O cientista dinamarquês considera que o próximo passo está justamente na busca pela combinação de novas estratégias, por exemplo, com imunoterapia. “Para melhorar a habilidade do sistema imune em aniquilar essas partes virais despejadas no sangue”, assinala. Mais detalhadamente, Sogaard explica que, para uma atividade de reativação ser bem sucedida, é preciso que algumas células imunes sejam capazes de reconhecer as partes expostas para exterminá-las. “Acho que essa é a principal barreira para reduzir o reservatório quando já temos um importante agente de reativação.” O principal investigador do Instituto da Florida para Terapia Genética e Vacina, Nicolas Chomont, acrescenta ainda a garantia de uma boa medida do tamanho desse reservatório. Ele lidera uma pesquisa que resultou no exame Tilda.
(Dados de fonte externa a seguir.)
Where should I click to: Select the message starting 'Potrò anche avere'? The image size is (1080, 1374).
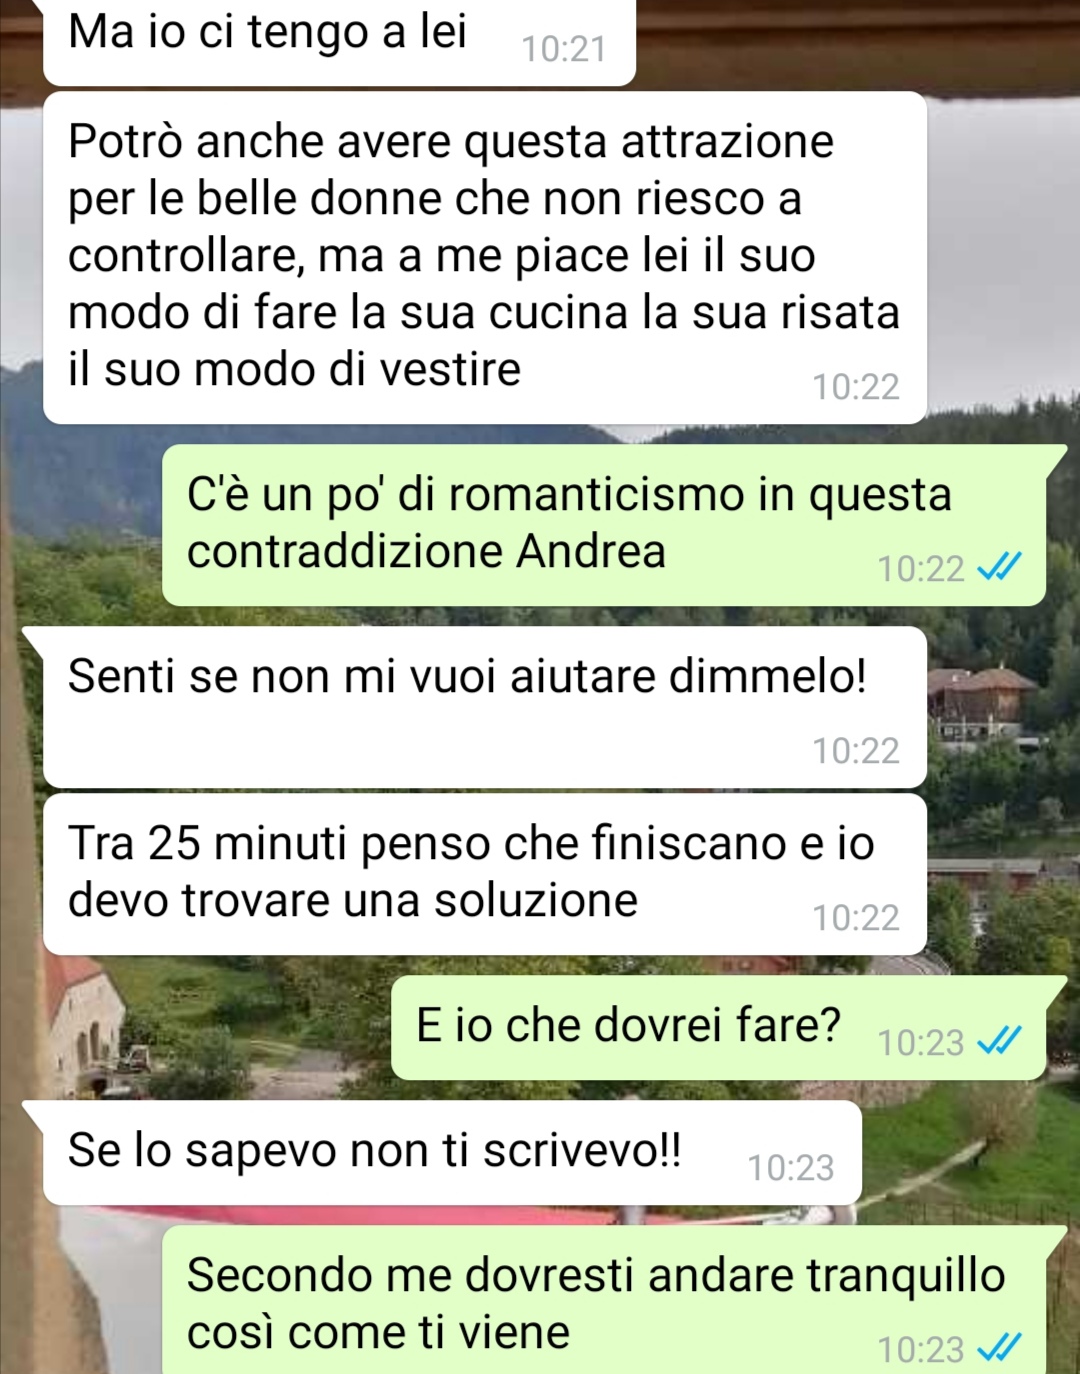[485, 258]
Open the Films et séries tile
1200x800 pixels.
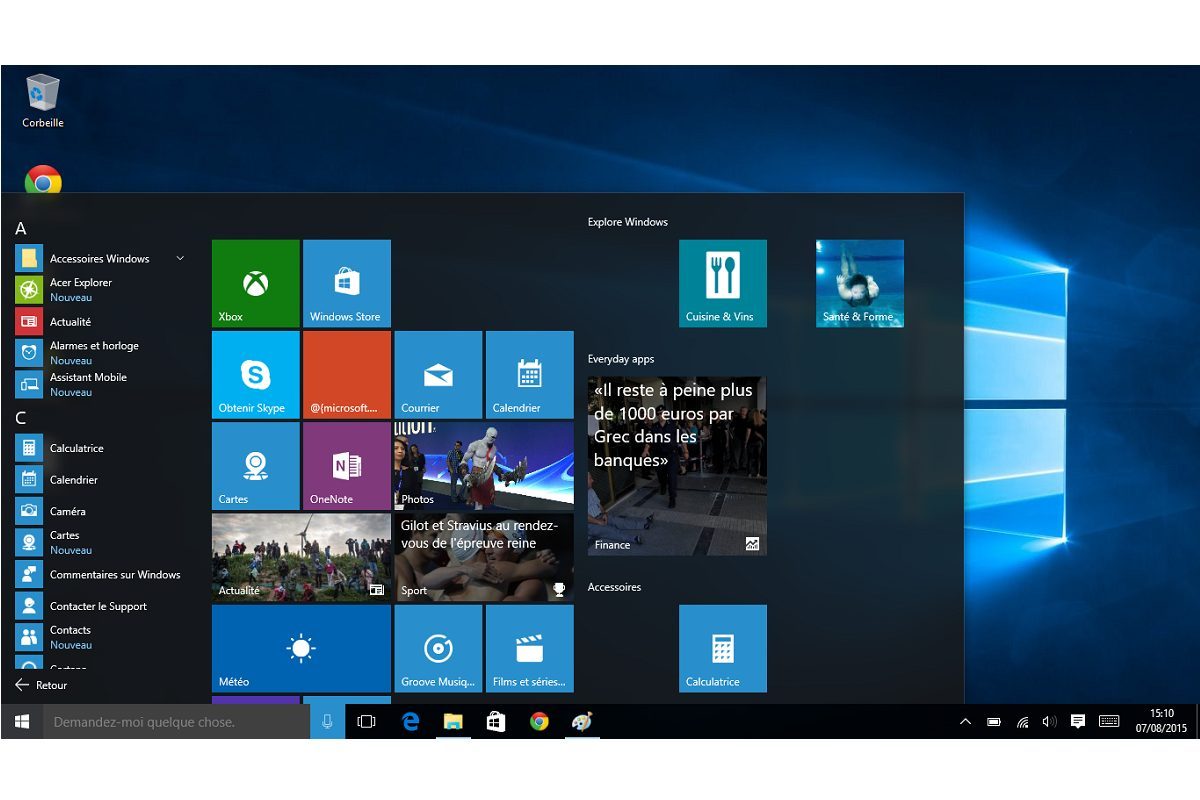[x=529, y=648]
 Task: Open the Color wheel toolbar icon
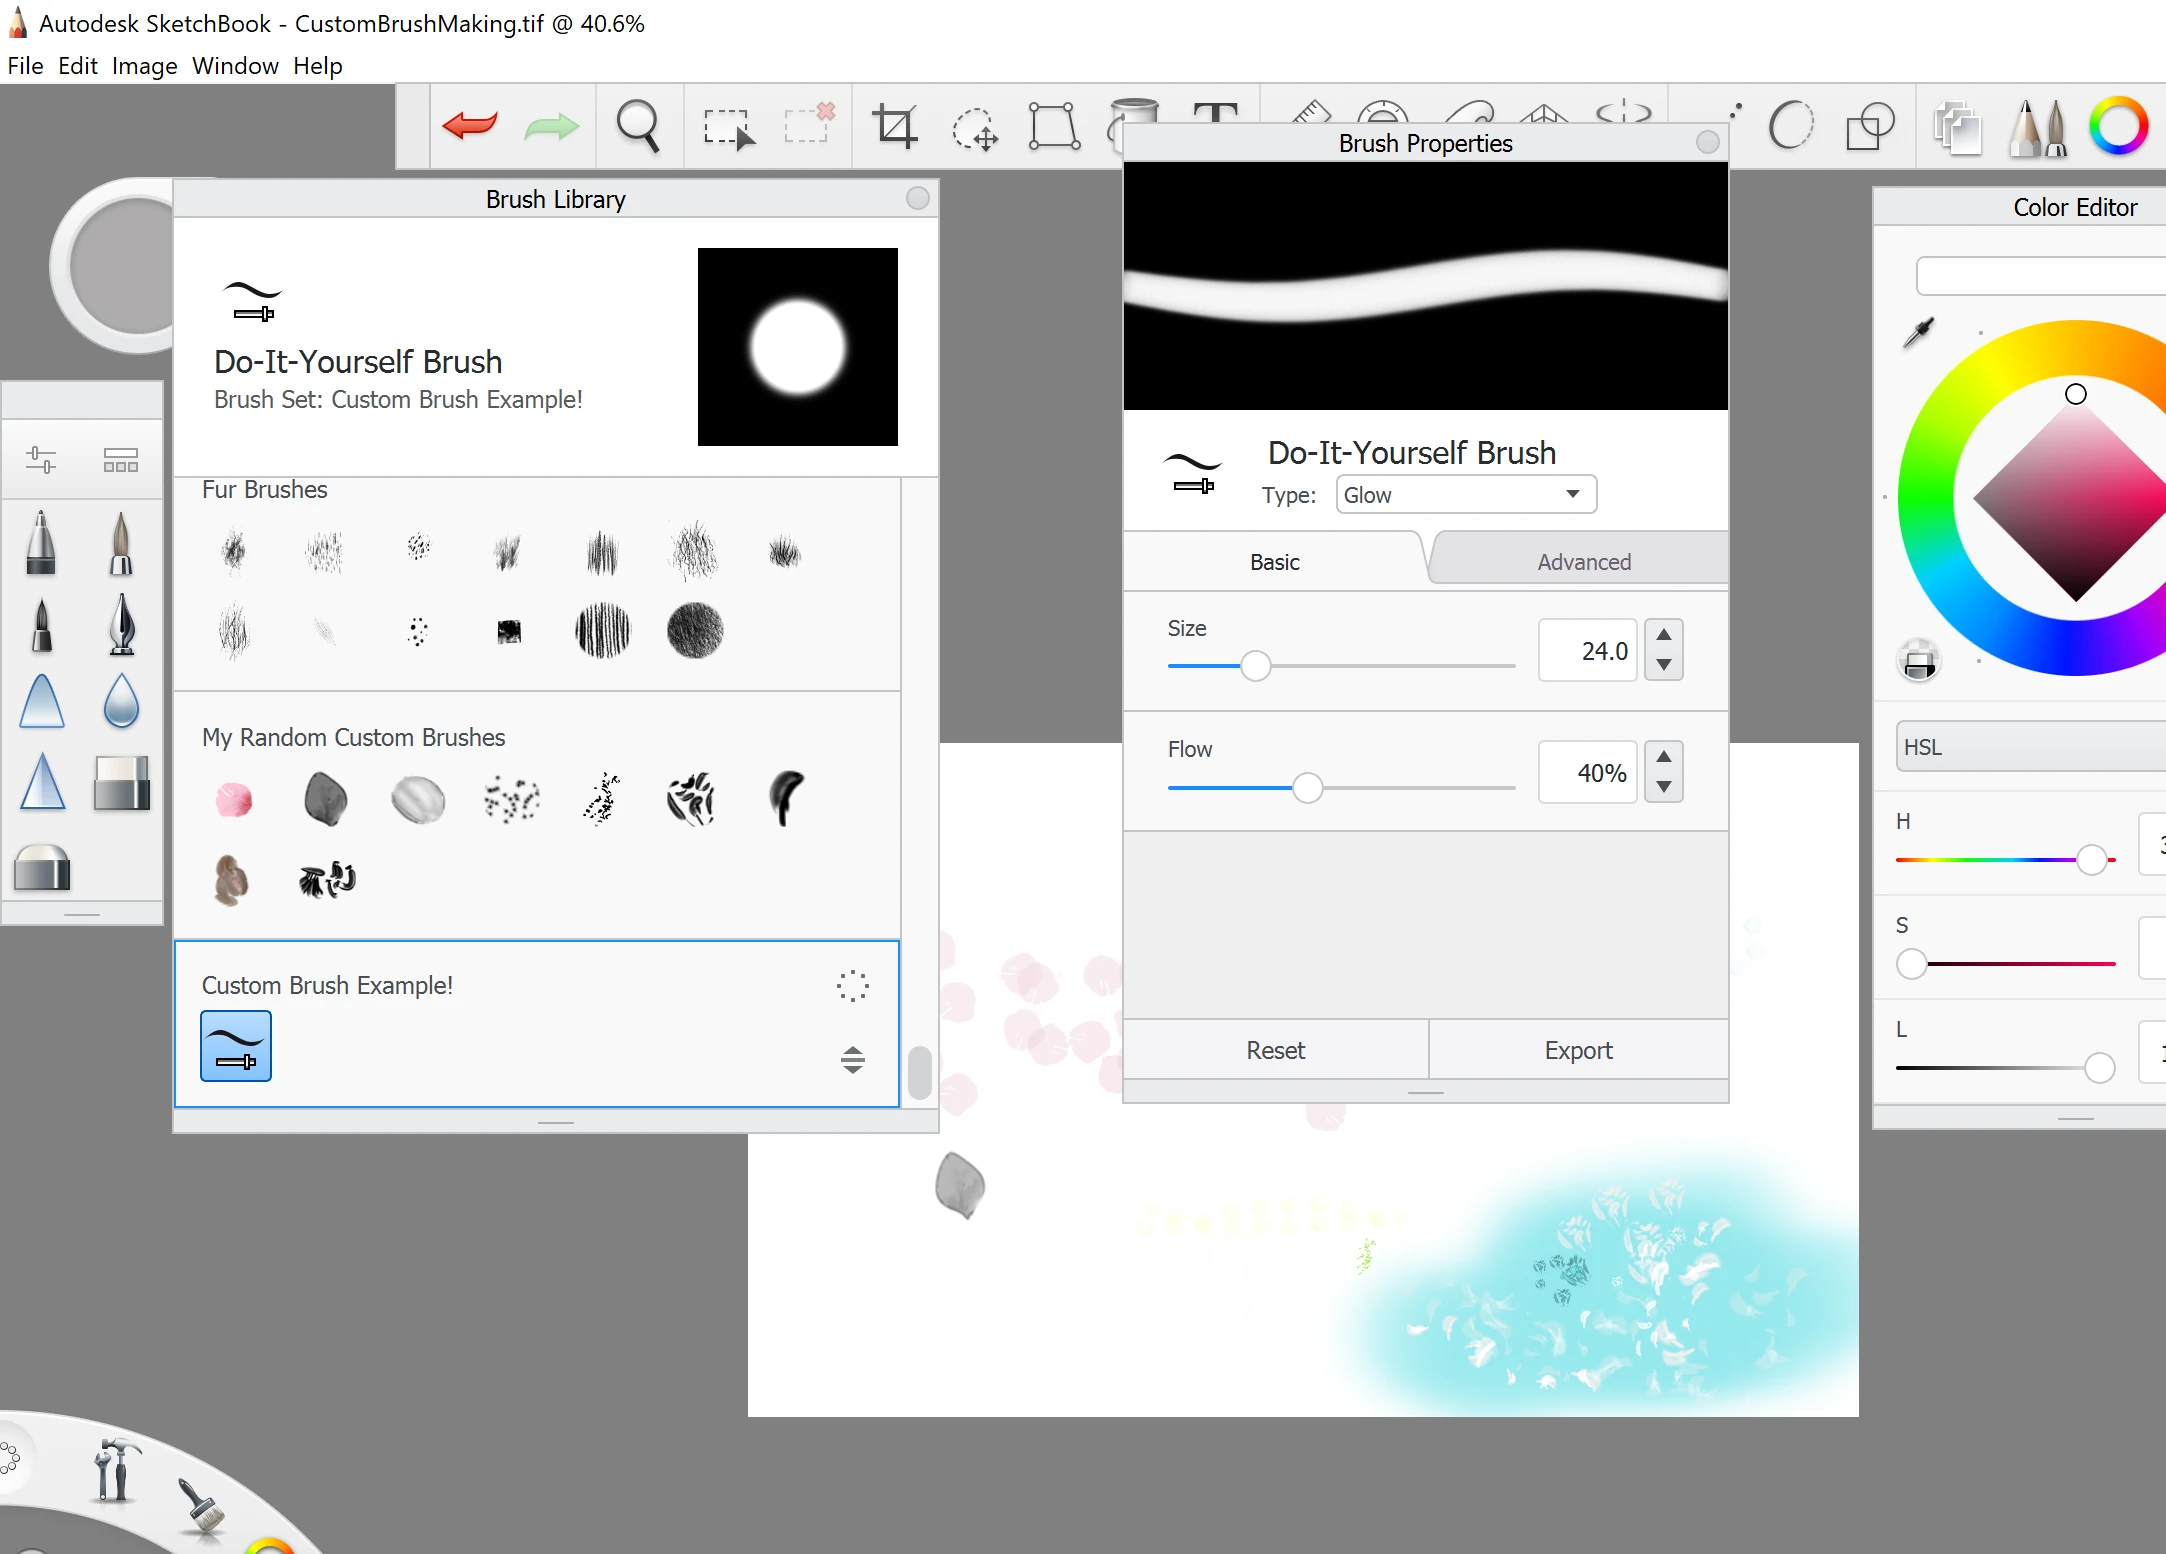coord(2118,127)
O teste recém-desenvolvido é uma promessa para a definição do tamanho dos reservatórios em pacientes soropositivos. “Desenvolver um novo acesso para medir o tamanho do reservatório é importante porque queremos encontrar formas de monitorar a eficácia de estratégias de erradicação”, justifica. Ele considera que os testes que tentam fazer o mesmo atualmente necessitam de uma quantidade exagerada de sangue e dependem de um custo elevado para serem produzidos. O Tilda precisa de apenas 10 miligramas de sangue, e dois dias para ficar pronto. “E, mais importante, pode ser implementado em quase qualquer laboratório do mundo porque precisa de instrumentos muito básicos para usar”, acrescenta. (BS)

Pesquisas prejudicadas

A cúpula mundial sobre a Aids, que ocorreu na Austrália na última semana, manteve um certo clima de luto, pela morte de mais de 100 participantes que viajavam para o encontro no avião da Malaysia Airlines, derrubado três dias antes da abertura dos trabalhos, na Ucrânia. O voo seguia de Amsterdã para Kuala Lumpur, onde muitos passageiros fariam escala para seguir para a Austrália, incluindo 108 pesquisadores, especialistas e militantes que participariam do evento. Entre os mortos na queda do Boeing 777, estava o pesquisador holandês e ex-presidente da International Aids Society (IAS) Joep lange, uma das maiores autoridades no planeta no combate ao vírus HIV. Os milhares de participantes da cúpula prestaram homenagens aos especialistas que morreram, em meio à promessa de vencer essa epidemia que matou duas vezes mais pessoas que a Primeira Guerra Mundial.